#33 | Stilles Wasser

Das Feuer flackerte und malte unruhige Schatten in Vargas’ Gesicht. Der Widerschein der Flammen in seinen Augen ließ Marjella schaudern. Es war schwer zu sagen, ob es tatsächlich noch Vargas war, der da saß und in die Glut starrte, oder ob der Prismar sich inzwischen seinen Weg an die Oberfläche gebahnt hatte. Es war Zeit, dass Marjella etwas unternahm.

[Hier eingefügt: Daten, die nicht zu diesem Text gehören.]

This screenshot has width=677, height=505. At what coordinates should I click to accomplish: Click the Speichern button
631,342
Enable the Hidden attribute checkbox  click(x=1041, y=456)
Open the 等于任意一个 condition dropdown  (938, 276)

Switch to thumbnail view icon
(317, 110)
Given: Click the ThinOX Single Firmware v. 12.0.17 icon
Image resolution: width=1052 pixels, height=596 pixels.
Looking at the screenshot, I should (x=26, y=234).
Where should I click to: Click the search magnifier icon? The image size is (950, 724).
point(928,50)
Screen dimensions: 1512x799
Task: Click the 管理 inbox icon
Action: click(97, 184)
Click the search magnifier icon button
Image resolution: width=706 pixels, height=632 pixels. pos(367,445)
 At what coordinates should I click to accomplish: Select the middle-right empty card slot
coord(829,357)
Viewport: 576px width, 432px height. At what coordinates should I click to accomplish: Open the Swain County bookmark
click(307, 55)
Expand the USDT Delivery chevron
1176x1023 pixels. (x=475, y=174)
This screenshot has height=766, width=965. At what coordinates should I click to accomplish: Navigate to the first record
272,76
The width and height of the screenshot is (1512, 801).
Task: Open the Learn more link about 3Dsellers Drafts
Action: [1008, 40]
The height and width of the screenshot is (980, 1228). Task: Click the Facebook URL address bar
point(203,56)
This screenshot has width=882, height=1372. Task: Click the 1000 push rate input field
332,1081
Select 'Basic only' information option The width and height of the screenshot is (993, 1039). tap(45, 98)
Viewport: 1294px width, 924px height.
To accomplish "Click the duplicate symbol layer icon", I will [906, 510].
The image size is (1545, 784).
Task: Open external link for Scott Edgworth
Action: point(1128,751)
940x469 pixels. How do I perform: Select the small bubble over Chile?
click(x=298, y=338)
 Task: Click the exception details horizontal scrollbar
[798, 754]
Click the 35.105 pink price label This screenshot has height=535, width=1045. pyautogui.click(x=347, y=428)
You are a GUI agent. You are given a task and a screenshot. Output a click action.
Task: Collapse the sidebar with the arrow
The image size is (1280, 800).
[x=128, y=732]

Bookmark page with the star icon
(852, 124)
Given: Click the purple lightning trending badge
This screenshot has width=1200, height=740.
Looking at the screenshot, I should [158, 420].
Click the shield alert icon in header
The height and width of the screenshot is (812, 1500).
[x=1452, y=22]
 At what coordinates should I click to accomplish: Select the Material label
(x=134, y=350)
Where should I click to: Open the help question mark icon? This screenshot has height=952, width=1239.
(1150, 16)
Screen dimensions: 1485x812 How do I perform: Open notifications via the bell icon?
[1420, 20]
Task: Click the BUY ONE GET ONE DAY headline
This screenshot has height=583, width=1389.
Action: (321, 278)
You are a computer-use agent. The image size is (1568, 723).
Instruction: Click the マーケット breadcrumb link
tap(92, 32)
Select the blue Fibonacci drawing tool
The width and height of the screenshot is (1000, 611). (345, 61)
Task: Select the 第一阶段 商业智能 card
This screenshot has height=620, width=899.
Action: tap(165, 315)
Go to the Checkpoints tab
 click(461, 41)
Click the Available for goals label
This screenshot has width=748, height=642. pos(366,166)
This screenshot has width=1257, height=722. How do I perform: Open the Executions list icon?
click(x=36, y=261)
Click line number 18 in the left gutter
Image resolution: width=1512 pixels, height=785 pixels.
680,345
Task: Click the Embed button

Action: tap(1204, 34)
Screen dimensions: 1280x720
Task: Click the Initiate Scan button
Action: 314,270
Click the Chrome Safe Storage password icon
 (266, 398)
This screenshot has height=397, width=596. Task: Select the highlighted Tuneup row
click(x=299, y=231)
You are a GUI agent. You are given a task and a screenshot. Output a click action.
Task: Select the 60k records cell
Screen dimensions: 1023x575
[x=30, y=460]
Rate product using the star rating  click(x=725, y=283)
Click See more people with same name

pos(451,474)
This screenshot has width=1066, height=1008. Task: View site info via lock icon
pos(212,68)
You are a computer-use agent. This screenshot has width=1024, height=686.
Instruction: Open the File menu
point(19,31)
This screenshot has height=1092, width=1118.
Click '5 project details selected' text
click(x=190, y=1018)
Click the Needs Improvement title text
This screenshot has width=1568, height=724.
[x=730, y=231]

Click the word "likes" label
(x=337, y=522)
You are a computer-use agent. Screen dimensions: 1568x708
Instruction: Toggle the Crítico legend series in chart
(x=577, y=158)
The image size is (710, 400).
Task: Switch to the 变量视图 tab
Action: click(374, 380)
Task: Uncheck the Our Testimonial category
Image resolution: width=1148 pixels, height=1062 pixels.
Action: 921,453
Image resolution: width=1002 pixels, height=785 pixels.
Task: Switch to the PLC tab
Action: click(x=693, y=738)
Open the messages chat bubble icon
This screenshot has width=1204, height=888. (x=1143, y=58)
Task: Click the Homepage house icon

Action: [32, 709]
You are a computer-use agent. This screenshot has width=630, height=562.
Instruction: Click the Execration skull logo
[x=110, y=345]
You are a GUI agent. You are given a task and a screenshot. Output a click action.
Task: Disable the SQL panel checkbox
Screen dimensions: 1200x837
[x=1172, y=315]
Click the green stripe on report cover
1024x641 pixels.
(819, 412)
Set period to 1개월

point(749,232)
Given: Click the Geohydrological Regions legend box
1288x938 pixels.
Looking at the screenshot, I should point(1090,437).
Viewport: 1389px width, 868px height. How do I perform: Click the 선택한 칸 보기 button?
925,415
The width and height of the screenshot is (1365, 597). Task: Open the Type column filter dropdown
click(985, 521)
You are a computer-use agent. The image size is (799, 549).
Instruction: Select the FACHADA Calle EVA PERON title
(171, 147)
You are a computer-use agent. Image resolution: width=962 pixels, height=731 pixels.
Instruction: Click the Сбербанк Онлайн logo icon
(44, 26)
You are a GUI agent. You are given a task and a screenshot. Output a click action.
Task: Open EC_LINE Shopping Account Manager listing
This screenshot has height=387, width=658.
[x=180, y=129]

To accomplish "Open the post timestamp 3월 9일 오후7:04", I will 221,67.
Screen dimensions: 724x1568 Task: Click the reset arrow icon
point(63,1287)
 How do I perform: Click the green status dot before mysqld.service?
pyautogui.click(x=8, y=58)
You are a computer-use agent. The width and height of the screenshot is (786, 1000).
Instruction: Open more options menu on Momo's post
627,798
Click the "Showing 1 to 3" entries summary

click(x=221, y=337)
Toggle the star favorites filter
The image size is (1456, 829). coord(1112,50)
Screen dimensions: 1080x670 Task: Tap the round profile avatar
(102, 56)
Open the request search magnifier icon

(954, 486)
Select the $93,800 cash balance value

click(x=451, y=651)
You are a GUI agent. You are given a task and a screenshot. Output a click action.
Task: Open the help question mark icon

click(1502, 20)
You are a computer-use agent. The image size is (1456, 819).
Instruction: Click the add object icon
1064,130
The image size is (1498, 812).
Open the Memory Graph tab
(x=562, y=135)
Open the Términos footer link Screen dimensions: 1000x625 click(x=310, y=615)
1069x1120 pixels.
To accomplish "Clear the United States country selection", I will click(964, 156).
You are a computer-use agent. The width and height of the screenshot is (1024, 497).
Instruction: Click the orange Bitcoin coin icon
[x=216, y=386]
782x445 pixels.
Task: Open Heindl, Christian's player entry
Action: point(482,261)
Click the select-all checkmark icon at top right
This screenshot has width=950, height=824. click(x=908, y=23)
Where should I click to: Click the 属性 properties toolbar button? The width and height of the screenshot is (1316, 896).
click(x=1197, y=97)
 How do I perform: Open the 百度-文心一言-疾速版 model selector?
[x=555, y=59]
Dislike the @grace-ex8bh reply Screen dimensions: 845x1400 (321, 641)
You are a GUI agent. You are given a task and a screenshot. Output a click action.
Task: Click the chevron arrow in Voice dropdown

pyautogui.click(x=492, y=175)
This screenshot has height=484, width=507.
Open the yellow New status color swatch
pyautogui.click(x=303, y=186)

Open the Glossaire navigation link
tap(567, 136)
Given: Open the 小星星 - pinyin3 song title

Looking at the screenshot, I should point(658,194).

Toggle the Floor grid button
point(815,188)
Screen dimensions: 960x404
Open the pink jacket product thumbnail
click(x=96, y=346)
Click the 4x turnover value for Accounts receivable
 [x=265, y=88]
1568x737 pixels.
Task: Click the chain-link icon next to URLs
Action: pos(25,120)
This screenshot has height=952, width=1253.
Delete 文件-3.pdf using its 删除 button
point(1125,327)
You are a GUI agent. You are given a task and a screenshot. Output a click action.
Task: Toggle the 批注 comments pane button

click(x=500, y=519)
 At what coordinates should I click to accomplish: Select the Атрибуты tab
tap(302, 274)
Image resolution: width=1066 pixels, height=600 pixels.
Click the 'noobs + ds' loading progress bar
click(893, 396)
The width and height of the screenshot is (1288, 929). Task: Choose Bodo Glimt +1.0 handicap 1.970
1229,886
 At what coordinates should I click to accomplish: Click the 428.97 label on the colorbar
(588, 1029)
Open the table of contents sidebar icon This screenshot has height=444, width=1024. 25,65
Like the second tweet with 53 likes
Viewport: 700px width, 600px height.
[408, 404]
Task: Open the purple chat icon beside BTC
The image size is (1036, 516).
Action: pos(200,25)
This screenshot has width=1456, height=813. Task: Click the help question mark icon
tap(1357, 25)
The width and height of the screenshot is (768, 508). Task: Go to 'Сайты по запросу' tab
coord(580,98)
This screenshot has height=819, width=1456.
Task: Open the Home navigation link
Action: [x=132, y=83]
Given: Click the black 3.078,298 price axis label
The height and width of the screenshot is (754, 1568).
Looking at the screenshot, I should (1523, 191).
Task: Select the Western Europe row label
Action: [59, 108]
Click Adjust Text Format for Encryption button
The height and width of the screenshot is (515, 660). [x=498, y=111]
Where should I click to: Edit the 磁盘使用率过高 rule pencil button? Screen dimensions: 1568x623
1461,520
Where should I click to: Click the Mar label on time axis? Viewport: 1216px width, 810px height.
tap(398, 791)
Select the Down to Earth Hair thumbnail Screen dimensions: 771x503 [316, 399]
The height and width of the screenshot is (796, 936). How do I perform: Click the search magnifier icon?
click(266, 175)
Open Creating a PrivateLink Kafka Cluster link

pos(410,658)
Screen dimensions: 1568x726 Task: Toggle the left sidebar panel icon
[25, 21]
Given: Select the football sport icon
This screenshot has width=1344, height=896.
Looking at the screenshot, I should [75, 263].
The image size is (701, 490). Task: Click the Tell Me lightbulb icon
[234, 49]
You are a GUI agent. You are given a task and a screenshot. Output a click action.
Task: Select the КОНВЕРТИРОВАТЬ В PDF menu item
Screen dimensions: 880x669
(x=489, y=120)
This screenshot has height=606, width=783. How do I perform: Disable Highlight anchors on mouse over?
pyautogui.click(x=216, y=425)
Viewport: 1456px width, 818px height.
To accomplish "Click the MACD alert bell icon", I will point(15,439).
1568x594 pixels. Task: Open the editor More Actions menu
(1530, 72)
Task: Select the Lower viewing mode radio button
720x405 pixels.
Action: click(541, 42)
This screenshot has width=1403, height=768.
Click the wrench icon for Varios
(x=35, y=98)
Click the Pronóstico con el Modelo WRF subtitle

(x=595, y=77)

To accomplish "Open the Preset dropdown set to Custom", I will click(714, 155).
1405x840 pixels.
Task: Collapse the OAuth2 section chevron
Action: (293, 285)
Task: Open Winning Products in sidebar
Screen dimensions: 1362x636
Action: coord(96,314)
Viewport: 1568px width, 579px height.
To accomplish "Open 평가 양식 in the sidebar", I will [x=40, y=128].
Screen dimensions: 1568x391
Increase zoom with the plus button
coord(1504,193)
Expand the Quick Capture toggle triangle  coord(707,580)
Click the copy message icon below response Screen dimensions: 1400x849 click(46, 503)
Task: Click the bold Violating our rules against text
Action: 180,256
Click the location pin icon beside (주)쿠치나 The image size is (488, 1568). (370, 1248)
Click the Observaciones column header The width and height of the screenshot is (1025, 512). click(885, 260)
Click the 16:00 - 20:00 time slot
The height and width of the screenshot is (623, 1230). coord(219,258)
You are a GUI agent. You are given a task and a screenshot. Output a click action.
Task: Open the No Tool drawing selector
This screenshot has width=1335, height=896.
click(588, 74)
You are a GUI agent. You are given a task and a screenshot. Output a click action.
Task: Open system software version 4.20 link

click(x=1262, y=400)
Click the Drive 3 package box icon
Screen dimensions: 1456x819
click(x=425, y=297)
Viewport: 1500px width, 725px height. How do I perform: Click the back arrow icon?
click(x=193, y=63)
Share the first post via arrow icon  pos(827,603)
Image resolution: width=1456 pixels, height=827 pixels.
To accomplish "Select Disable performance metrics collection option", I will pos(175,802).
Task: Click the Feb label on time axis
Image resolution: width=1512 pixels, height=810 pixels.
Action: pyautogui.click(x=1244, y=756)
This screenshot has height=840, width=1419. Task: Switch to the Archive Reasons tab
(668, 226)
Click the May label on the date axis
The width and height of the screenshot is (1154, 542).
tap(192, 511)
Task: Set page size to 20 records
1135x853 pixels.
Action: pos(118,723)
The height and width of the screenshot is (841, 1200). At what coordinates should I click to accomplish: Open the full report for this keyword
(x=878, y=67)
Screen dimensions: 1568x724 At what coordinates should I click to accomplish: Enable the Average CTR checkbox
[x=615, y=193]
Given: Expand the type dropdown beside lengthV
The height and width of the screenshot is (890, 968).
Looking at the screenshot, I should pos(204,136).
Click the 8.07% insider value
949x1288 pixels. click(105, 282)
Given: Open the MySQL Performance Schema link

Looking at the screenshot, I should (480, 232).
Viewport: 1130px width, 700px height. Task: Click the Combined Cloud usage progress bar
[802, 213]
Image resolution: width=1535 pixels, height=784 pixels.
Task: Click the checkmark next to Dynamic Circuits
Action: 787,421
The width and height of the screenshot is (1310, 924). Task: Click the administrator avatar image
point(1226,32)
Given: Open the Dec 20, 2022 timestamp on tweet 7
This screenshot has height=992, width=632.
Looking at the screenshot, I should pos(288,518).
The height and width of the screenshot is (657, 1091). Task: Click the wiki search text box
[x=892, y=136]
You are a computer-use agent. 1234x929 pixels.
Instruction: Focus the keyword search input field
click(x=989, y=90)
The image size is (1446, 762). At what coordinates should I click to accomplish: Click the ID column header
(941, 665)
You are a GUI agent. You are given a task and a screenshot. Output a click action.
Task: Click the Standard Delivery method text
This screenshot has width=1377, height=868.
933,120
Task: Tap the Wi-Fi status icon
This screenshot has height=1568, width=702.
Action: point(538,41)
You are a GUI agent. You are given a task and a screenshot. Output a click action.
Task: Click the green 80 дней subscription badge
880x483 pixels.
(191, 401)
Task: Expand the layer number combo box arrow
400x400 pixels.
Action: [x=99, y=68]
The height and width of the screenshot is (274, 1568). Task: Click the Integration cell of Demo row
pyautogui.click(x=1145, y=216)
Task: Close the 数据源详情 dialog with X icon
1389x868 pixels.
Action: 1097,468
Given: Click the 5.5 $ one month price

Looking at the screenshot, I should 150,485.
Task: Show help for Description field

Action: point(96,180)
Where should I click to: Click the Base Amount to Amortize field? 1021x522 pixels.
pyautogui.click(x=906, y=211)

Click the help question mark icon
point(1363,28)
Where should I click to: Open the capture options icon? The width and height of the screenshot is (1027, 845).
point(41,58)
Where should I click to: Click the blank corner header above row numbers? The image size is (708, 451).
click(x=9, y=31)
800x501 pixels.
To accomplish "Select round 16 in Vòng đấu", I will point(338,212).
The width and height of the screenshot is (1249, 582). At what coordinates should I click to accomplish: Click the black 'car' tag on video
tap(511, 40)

Sie griff nach den Bändern, mit denen ihre Rüstungsteile befestigt waren und löste sie, streifte den metallenen Armschutz ab und befreite sich dann von dem Brustharnisch.

“Du auch“, sagte sie zu Vargas.

Er brummte zur Antwort. “Wozu? Ich kann genauso gut in Rüstung schlafen.“

“Aber nicht entspannen. Darum geht es hier.“

Ärgerlich zerrte Vargas an Metall und Leder, legte Schwertgurt und Messer ab. Marjella atmete durch.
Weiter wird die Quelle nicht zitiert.